In Eile mit der Uhr in der Hand saß bei dem deutsch-russischen Treffen allerdings niemand: Vielmehr fühlte man sich in der gemütlichen Atmosphäre auf dem Gelände des Heimatmuseums, das in einem liebevoll renovierten Bauernhaus und Nebengebäuden aus dem Jahr 1866 ansässig ist, bei Wein und Schmierselskuchen wohl und stieß auf Goethes 266. Geburtstag an. Sein Gesicht ist übrigens in einer Holzskulptur festgehalten, die auf dem Hof des Heimatmuseums ihren festen Platz hat.
Man blickte auf die zahlreichen gegenseitigen Partnerschafts-Besuche in den vergangenen zwei Jahrzehnten zurück. Karin Unsicker, die schon oft an den Begegnungen in Tambow teilgenommen hat, beschrieb, wie herzlich immer wieder die Treffen verliefen, ob sie in Russland oder in Deutschland stattfanden. Dabei sei immer deutlich geworden, wie sehr man die jeweiligen großen Schriftsteller in beiden Ländern achtet: So schätzt man in Russland beispielsweise neben Goethe und Schiller auch Heinrich Heine sowie Günter Grass und Heinrich Böll. In Deutschland sind die Werke etwa vom Dostojewski, Puschkin oder Tolstoi nach wie vor populär.

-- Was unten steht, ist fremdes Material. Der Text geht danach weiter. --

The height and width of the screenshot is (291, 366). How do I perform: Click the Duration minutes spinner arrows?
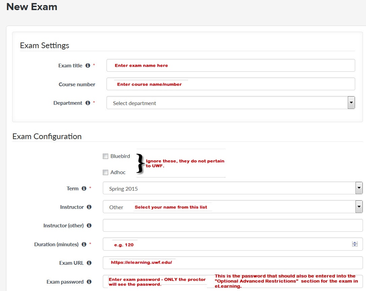click(355, 244)
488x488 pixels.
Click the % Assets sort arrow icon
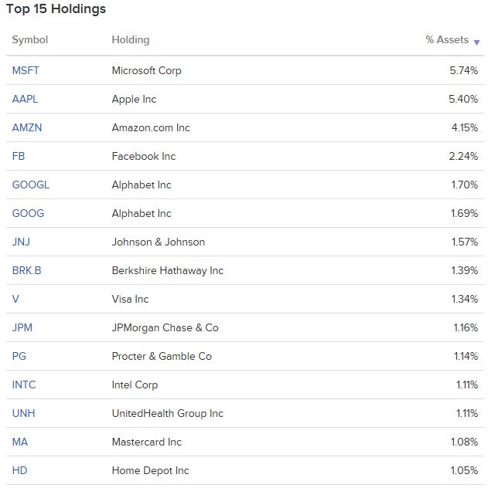(x=476, y=42)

In den Gesprächen zwischen den Wetzlarern und den Gästen aus Tambow wurde auch darauf hingewiesen, dass der Christliche Verein Junger Menschen (CVJM) mit der Ausrichtung von Workcamps zu der internationalen Freundschaft beiträgt.

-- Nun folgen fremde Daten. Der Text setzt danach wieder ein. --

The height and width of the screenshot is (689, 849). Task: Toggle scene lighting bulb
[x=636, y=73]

Man saß noch lange beisammen und die 1. Vorsitzende der Goethe-Gesellschaft, Angelika Kunkel, konnte ein positives Fazit der Feier ziehen, zu der zahlreiche Teilnehmer auf dem neuen Goethe-Weg vom Lottehaus nach „Wahlheim“ gewandert waren. Die Gäste aus Tambow kündigten an, dass sie auch noch die Rhein-Gegend einschließlich Loreley kennen lernen wollen, bevor sie per Flugzeug wieder in die Heimat zurückkehren.